- [WHAT THE TASK ASKS] Rewrite the listing from its beginning through the line that contains "pyautogui.click(x=19, y=302)", replacing "Toggle" with "Switch" and changing nothing else. Leave the pictures out.

Entries from a dataset:
## Start

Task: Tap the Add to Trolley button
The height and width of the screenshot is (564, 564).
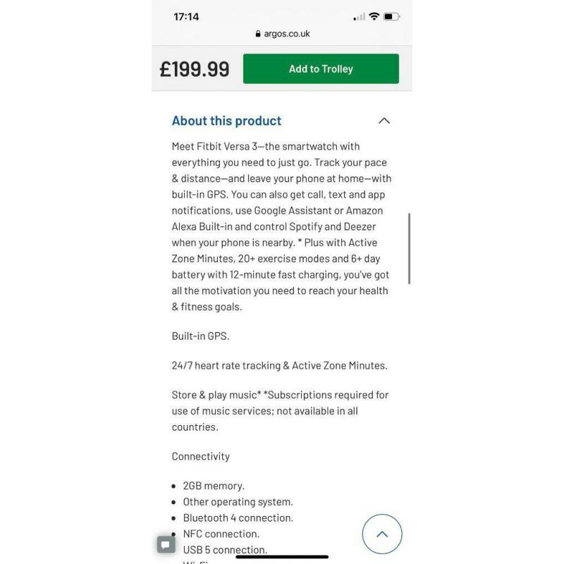Action: (321, 68)
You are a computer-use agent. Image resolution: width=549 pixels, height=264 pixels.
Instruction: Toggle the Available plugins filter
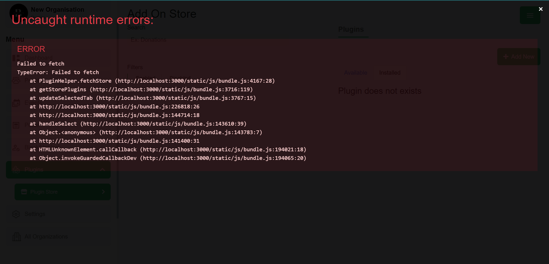coord(355,73)
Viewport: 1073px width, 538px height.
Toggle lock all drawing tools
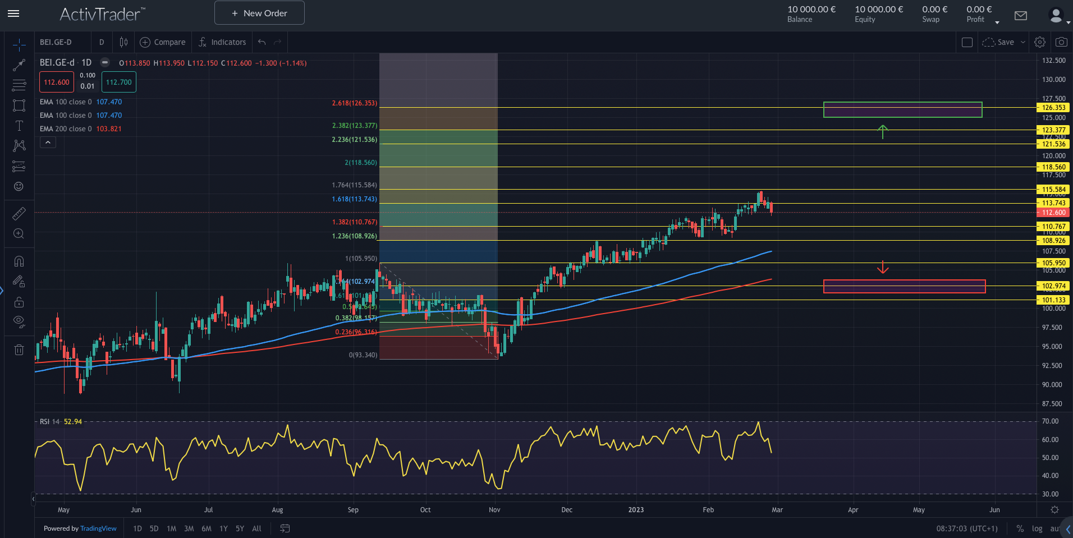pyautogui.click(x=19, y=302)
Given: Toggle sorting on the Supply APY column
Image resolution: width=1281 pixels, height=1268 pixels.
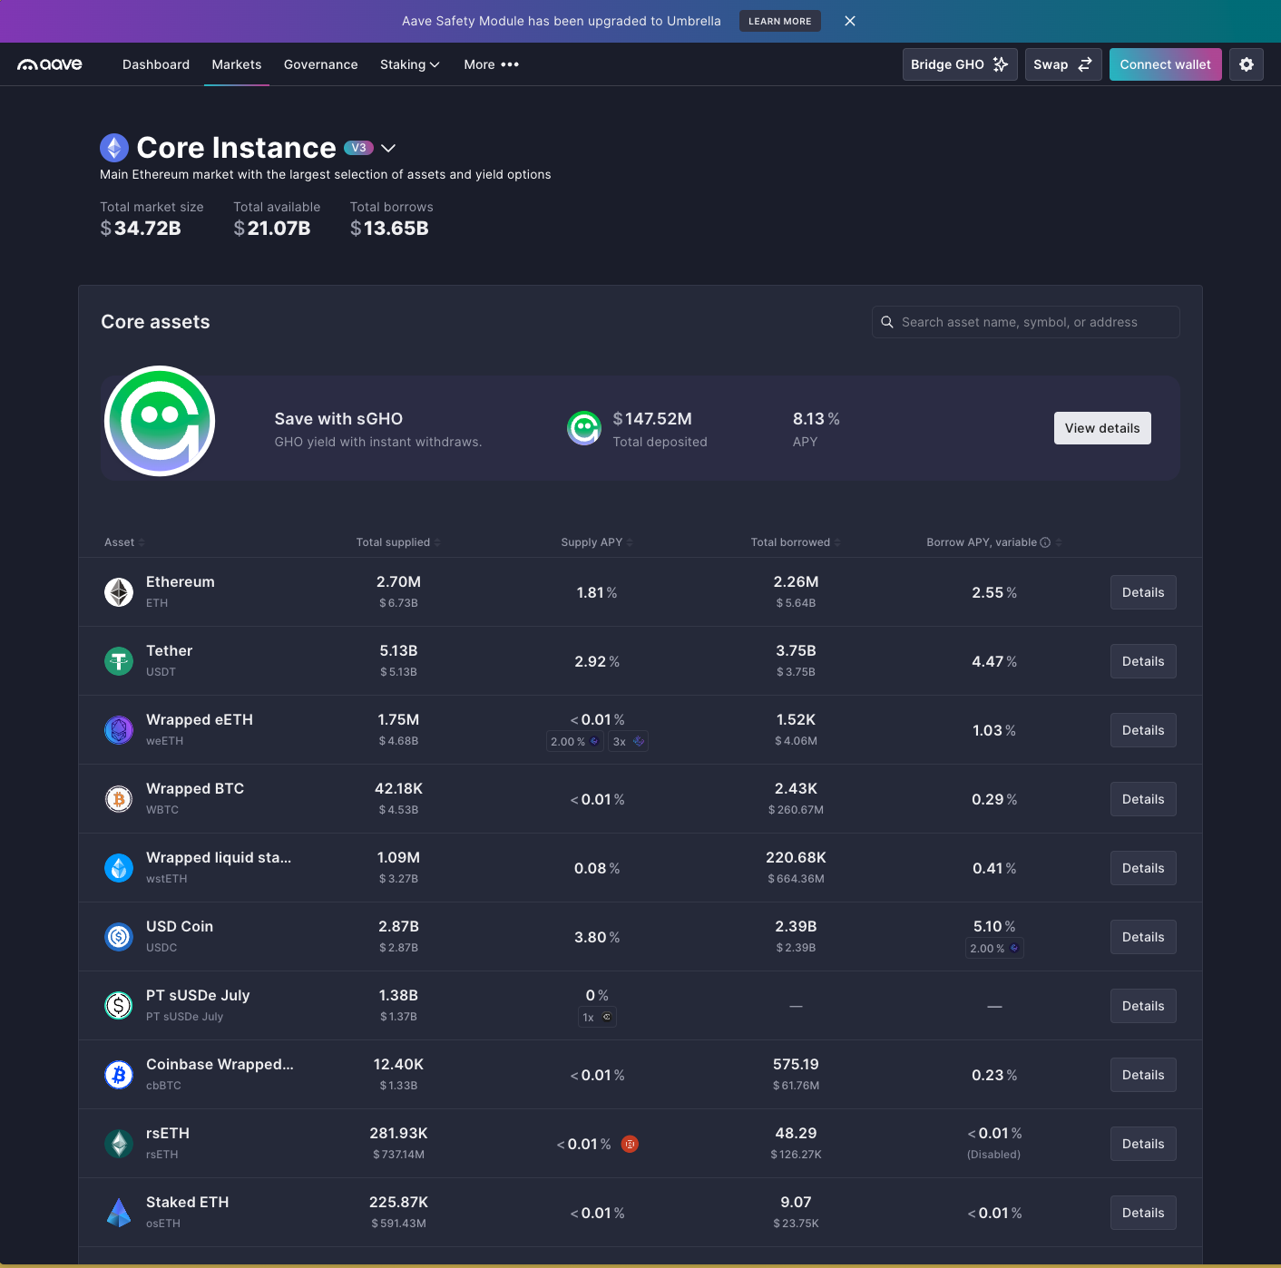Looking at the screenshot, I should [630, 541].
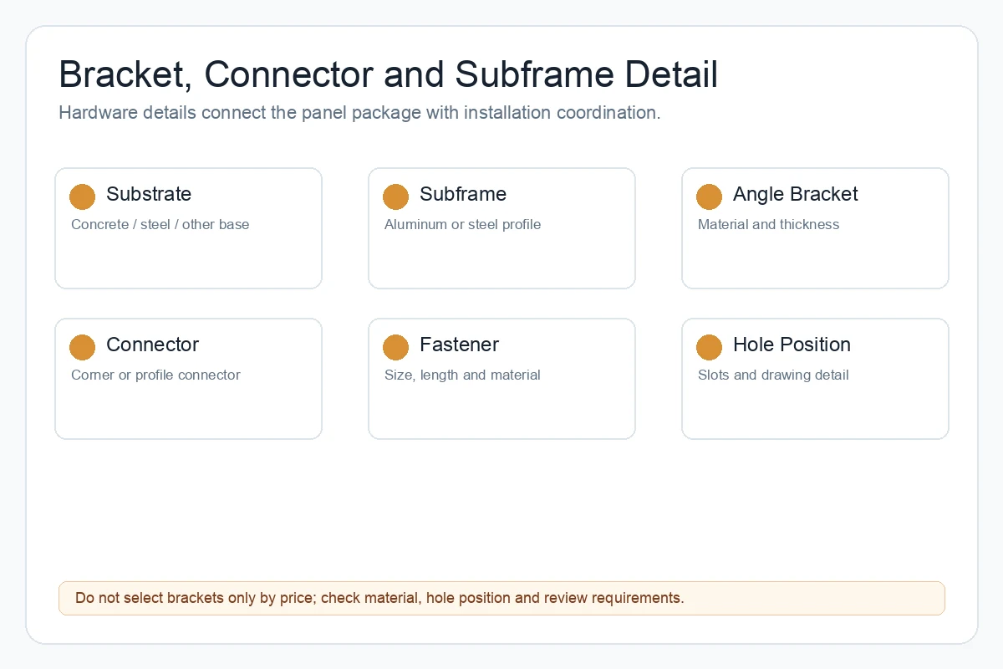Click the orange dot beside Substrate
This screenshot has height=669, width=1003.
(x=82, y=197)
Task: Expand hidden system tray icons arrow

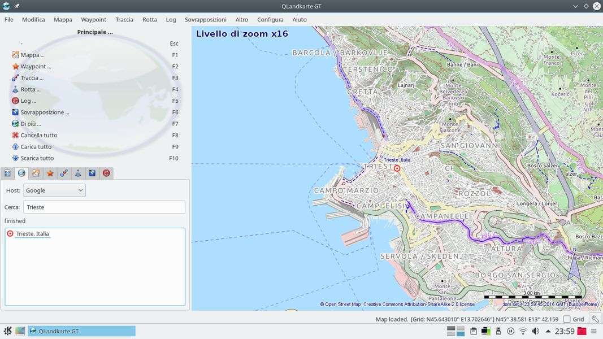Action: coord(548,331)
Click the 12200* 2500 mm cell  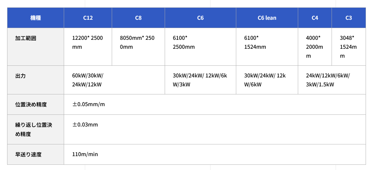point(88,47)
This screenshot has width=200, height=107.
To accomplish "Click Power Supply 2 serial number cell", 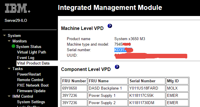I will point(147,103).
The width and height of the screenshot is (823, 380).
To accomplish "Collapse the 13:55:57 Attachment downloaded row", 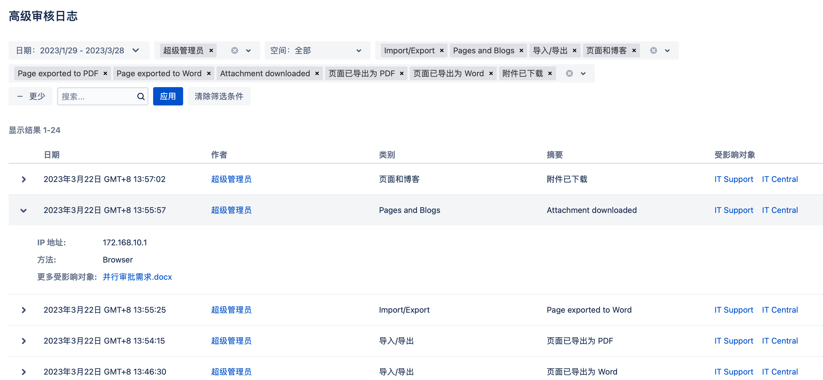I will click(23, 210).
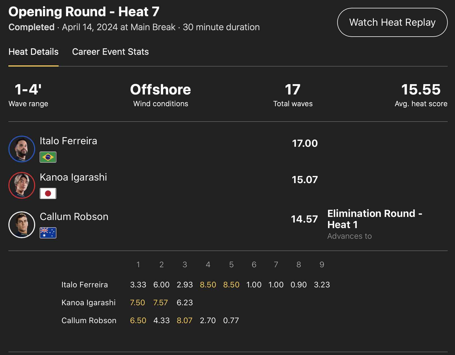The image size is (455, 355).
Task: Click Kanoa Igarashi's 15.07 heat total
Action: (x=305, y=180)
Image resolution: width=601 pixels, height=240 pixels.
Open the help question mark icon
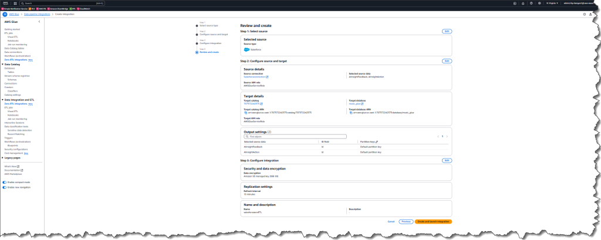531,3
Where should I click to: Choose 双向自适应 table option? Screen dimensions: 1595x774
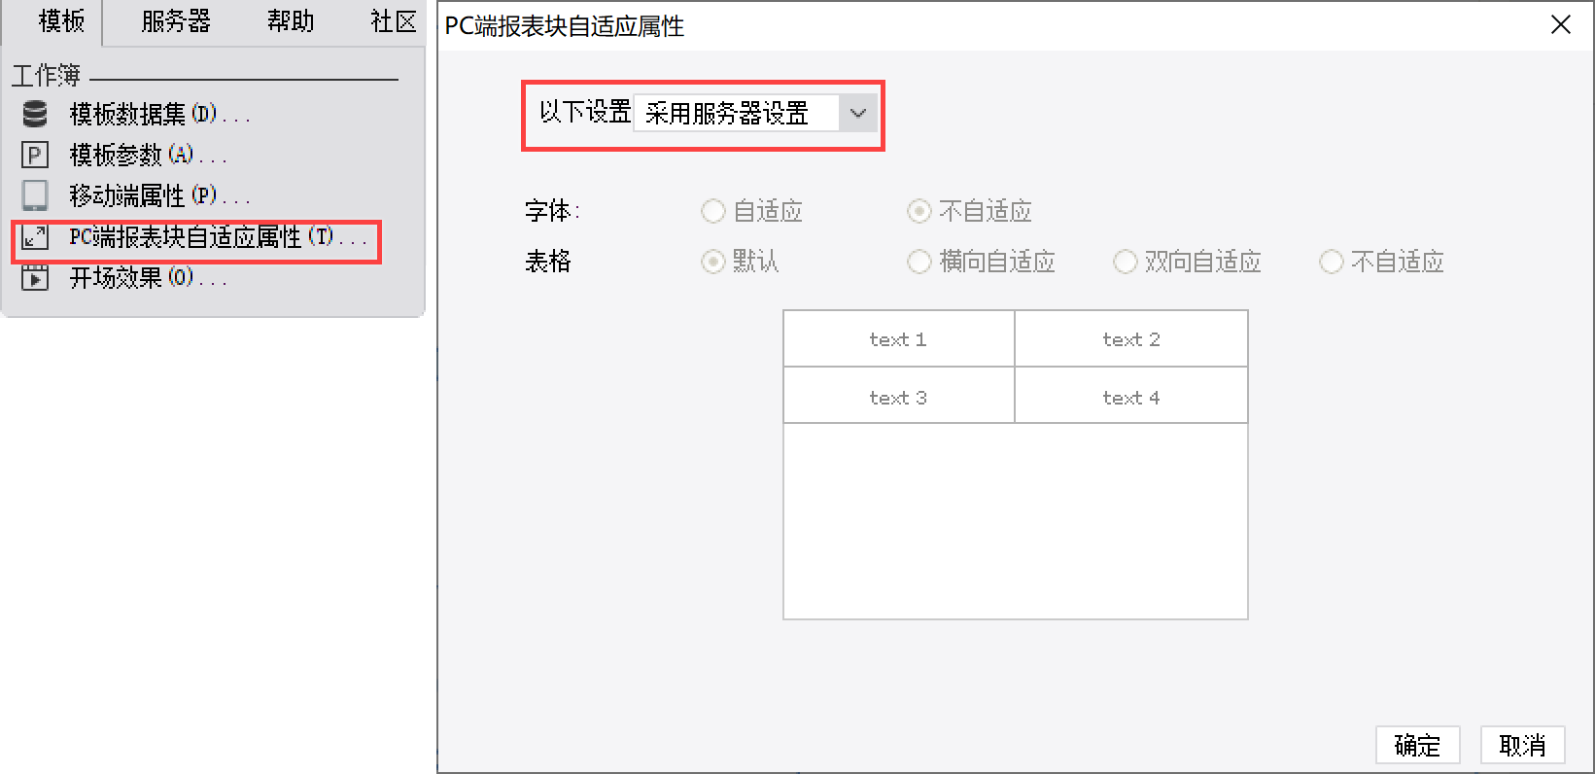[x=1126, y=262]

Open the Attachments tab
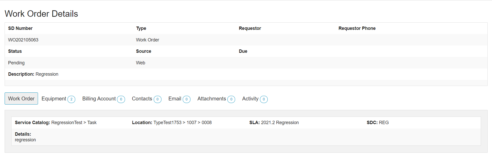pos(212,99)
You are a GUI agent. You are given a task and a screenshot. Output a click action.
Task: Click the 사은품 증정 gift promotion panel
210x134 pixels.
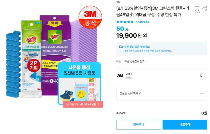click(x=79, y=82)
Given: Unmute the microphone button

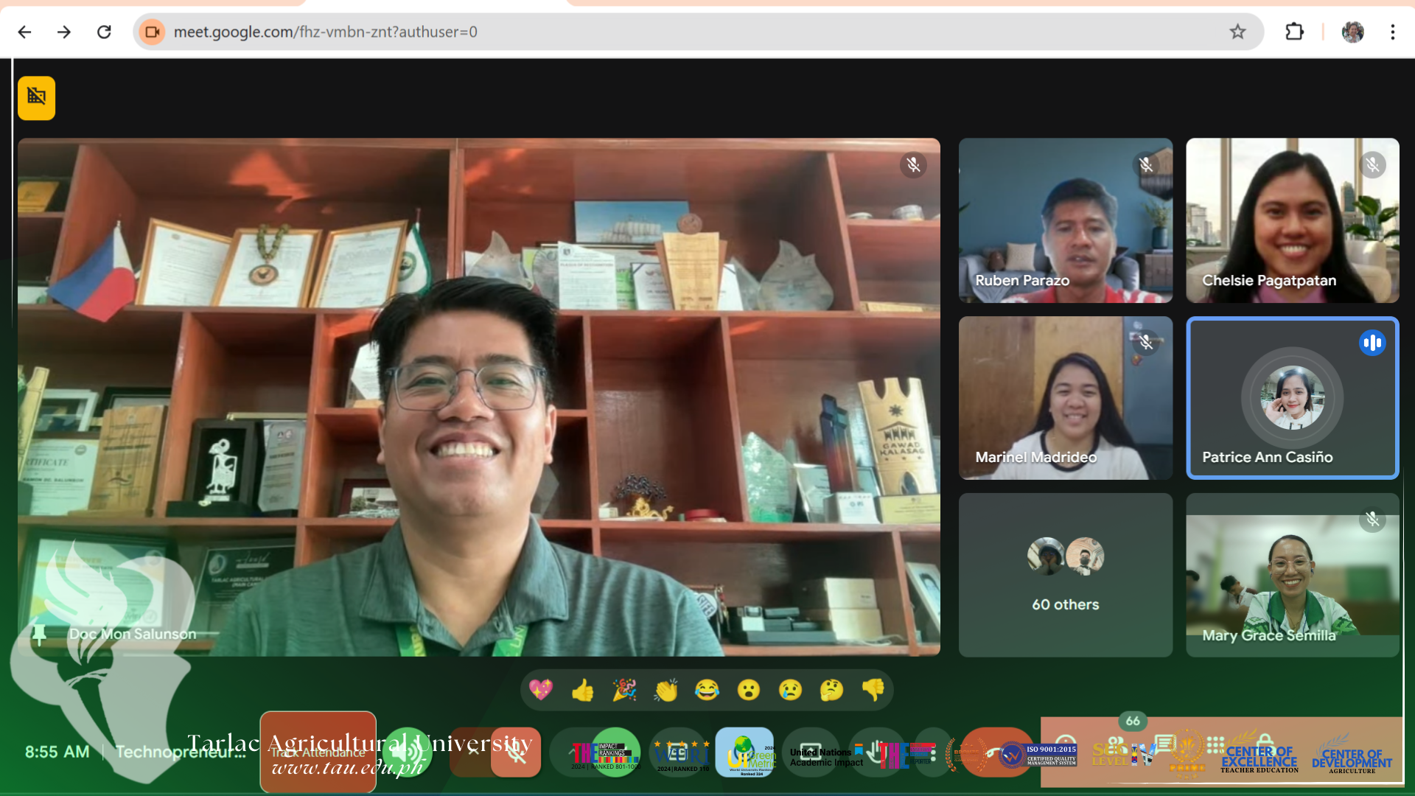Looking at the screenshot, I should 516,753.
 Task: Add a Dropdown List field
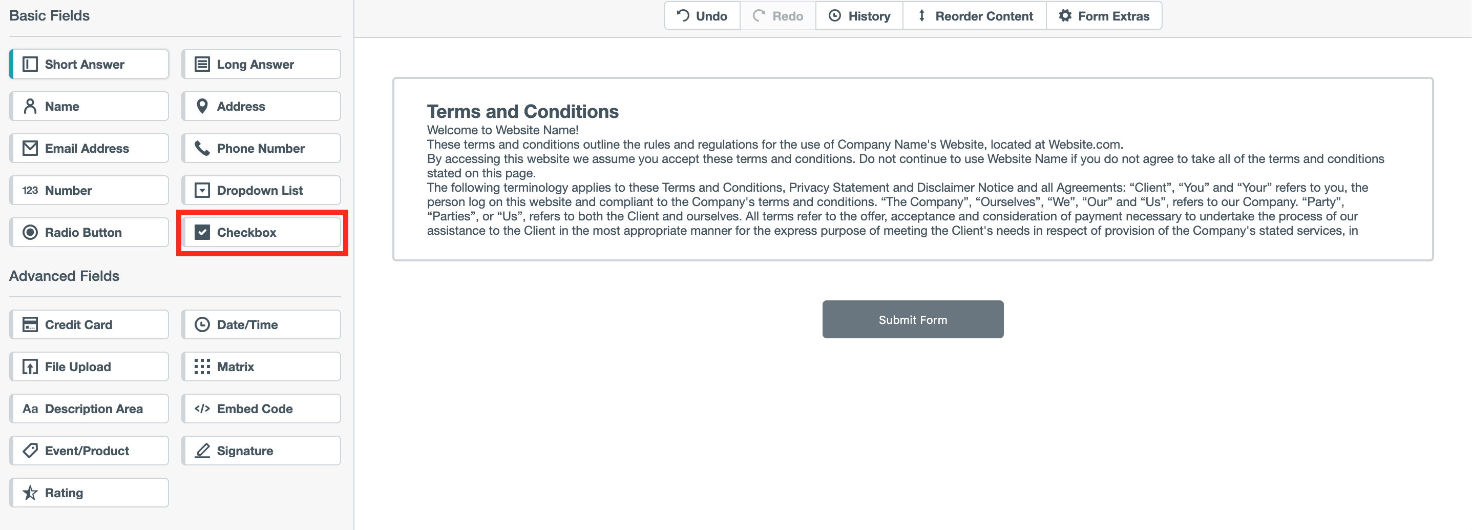coord(261,190)
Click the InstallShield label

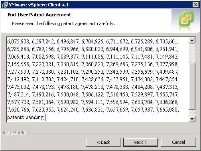14,133
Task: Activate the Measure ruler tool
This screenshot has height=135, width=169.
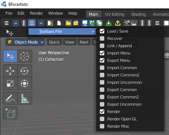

## End

- [THE OUTPUT]
Task: Tap the Add to Trolley button
The height and width of the screenshot is (564, 564).
Action: (321, 68)
You are a computer-use agent. Image resolution: width=549 pixels, height=264 pixels.
Instruction: Switch the Available plugins filter
coord(355,73)
Viewport: 1073px width, 538px height.
Switch lock all drawing tools
pyautogui.click(x=19, y=302)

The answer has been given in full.